The custodian of an individual retirement account is a fiduciary, who must act for the exclusive benefit of the account owner and beneficiaries. Any misconduct by the IRA custodian can result in penalties to the custodian and possibly to the owner. Normally, if you are unhappy with a custodian, you look for a new brokerage. However, if you simply want to change the brokerage employee in charge of your account, you might have some options.
The Internal Revenue Service requires IRA custodians to be banks, insured credit unions, brokers, mutual funds and other approved financial institutions. The custodian can’t accept contributions in excess of the legal limit, and all contributions must be in cash. However, rollovers from other accounts can include non-cash assets. The custodian can’t do anything to force you to forfeit the assets in your account, and he must ensure that you don’t buy a life insurance policy or any collectibles, except for certain precious metals, in the IRA. Finally, the custodian must ensure you begin taking required minimum distributions from a traditional IRA after you reach age 70 1/2.

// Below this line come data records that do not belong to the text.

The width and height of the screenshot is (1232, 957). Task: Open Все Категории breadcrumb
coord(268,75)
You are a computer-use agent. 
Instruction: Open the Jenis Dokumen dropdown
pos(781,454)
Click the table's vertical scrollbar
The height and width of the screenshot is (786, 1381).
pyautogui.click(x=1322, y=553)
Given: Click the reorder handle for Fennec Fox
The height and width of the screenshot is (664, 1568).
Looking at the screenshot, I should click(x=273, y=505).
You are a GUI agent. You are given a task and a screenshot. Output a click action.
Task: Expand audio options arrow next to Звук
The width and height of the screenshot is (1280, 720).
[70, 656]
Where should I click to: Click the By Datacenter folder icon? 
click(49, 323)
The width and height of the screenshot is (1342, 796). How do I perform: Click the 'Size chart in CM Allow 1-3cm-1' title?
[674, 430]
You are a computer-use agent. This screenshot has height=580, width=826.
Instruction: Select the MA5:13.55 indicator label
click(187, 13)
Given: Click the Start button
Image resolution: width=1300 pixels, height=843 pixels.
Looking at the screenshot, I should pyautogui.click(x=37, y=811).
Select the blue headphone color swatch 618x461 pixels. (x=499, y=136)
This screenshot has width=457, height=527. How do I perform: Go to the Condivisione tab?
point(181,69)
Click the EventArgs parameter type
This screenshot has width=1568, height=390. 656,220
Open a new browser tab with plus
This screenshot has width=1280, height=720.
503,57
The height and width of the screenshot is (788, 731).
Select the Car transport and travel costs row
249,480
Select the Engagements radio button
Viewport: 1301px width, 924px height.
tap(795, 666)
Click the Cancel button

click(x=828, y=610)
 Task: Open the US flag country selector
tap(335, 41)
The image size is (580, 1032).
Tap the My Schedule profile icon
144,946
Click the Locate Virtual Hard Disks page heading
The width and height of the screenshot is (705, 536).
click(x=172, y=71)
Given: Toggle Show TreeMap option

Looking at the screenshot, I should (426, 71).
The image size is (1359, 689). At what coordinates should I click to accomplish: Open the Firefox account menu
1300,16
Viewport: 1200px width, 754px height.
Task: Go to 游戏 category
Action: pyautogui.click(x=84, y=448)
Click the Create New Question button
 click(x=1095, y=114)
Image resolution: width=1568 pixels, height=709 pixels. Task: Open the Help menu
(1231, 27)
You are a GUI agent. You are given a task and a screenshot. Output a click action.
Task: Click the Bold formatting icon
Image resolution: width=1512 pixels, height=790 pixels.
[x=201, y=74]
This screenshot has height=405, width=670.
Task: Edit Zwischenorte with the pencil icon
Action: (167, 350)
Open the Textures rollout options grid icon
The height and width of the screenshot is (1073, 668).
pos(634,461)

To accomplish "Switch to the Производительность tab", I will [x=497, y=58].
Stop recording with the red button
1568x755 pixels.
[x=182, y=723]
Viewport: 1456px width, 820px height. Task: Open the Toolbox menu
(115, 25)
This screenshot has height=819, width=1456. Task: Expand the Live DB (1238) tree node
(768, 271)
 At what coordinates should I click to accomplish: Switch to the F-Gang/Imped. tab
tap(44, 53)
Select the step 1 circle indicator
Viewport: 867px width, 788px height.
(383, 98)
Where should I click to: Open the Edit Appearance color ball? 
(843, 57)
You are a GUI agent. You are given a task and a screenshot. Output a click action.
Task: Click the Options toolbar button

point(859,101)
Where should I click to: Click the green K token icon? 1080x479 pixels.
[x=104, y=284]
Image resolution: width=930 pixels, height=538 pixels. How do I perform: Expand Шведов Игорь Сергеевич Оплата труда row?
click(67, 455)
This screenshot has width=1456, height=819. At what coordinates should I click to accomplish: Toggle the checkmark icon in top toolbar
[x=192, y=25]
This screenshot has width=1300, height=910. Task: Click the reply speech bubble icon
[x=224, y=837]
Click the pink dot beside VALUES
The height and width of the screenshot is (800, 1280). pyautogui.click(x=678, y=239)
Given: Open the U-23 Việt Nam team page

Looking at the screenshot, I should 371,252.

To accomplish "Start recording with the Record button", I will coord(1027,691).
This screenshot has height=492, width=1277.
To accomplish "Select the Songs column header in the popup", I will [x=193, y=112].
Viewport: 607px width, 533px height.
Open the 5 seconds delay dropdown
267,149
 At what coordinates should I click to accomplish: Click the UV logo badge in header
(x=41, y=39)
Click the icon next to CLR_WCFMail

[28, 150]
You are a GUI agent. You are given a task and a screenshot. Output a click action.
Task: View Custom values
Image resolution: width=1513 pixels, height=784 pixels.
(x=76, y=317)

The fiduciary responsibilities of an IRA custodian make it a “disqualified person” for purposes of prohibited transactions. In practice, this means that the custodian can’t receive unreasonable compensation for managing an IRA and can’t sell property to it. It’s also prohibited for anyone to borrow from an IRA, use it as security for a loan or use it to buy personal property. A custodian must correct any conditions that involve excess contributions or undistributed required distributions.
Penalties for Being Bad
You can be charged a 10 percent penalty for an early withdrawal. However, if you commit a prohibited transaction, the IRA will lose its status, and the IRS will deem it distributed on January 1 of the year of the infraction. You’ll owe any taxes and penalties resulting from this deemed distribution. If your custodian performs a prohibited transaction or fails in its responsibilities, it faces penalties beginning at 15 percent of the uncorrected transaction, but the penalty can escalate to 100 percent. If you participate in a prohibited transaction in collusion with the custodian, the IRA will lose its status.
Custodians and Brokers
It would be very rare for a broker holding an IRA not to be the custodian of that IRA. If this should be the case, you might be able to transfer or roll over the IRA to another custodian but still keep it at the broker. If you have a problem with a brokerage employee, the most direct action would be to communicate with a high-level executive and have the IRA placed under another employee’s management. If you have reason to suspect the custodial employee is guilty of misconduct or fraud, you should contact the U.S. Securities and Exchange Commission or the Financial Industry Regulatory Authority and bring the suspected infraction to their attention.